For Power, Oregon's cap and trade policy, also known as the Oregon Climate Action Program, is nearing the culmination of 10 years of work by the State Legislature, and this lawsuit — while not technically related — only helps to reinvigorate that work.

"At the crux of this particular dispute between California and the federal administration is whether California's leadership on vehicle emissions and partnership with the private sector should be allowed to stand," Power said. "I was disappointed to see that federal action, and I'm grateful for our attorney general stepping up to defend that work since it is having a tangible, near term reduction in emissions right now."
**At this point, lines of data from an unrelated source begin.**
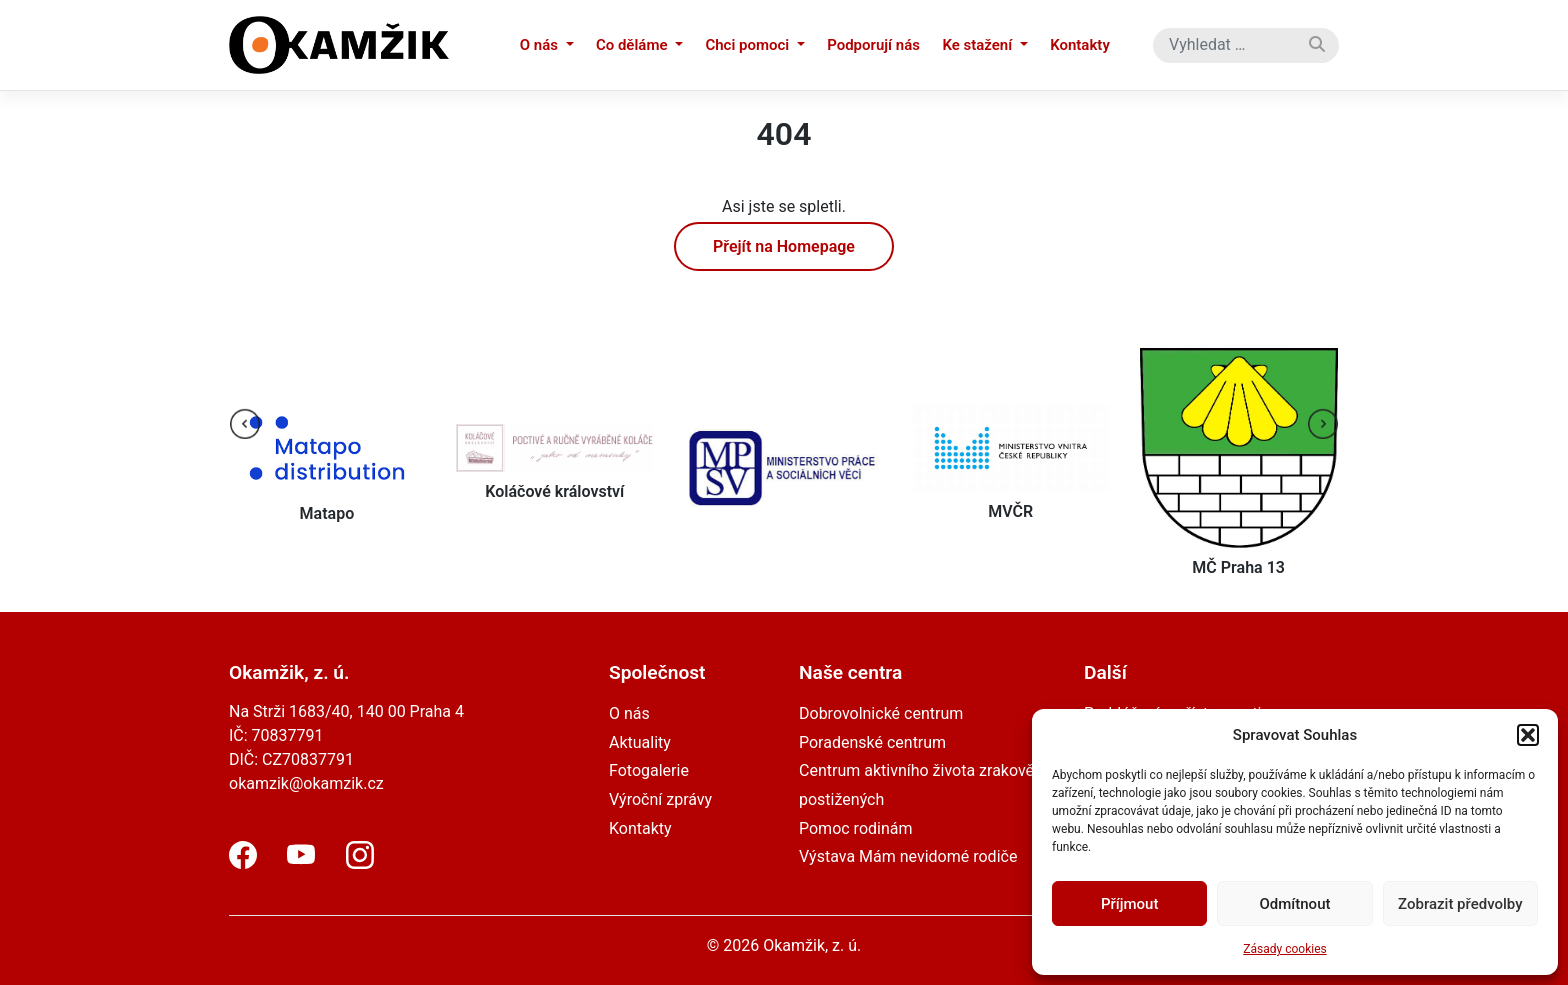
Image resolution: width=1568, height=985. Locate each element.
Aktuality (640, 742)
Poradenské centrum (872, 742)
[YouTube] (301, 863)
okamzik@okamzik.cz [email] (306, 783)
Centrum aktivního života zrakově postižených (916, 785)
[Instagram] (360, 863)
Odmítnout (1295, 904)
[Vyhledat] (1317, 45)
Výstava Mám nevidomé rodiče (908, 856)
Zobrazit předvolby (1460, 904)
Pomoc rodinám (856, 828)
Power said that throughout the process of engaging in conversations around cap and trade policy, she hasn't seen or heard any attempts from the federal government to preempt the work they're doing.

Even if that was the case, "this is not something we need permission from the federal government to do," she said.

According to Power, she's continuing to reach out to different industries within the private sector who remain opposed to cap and trade policy to hear their concerns and find a solution that will get the legislation passed in the upcoming session.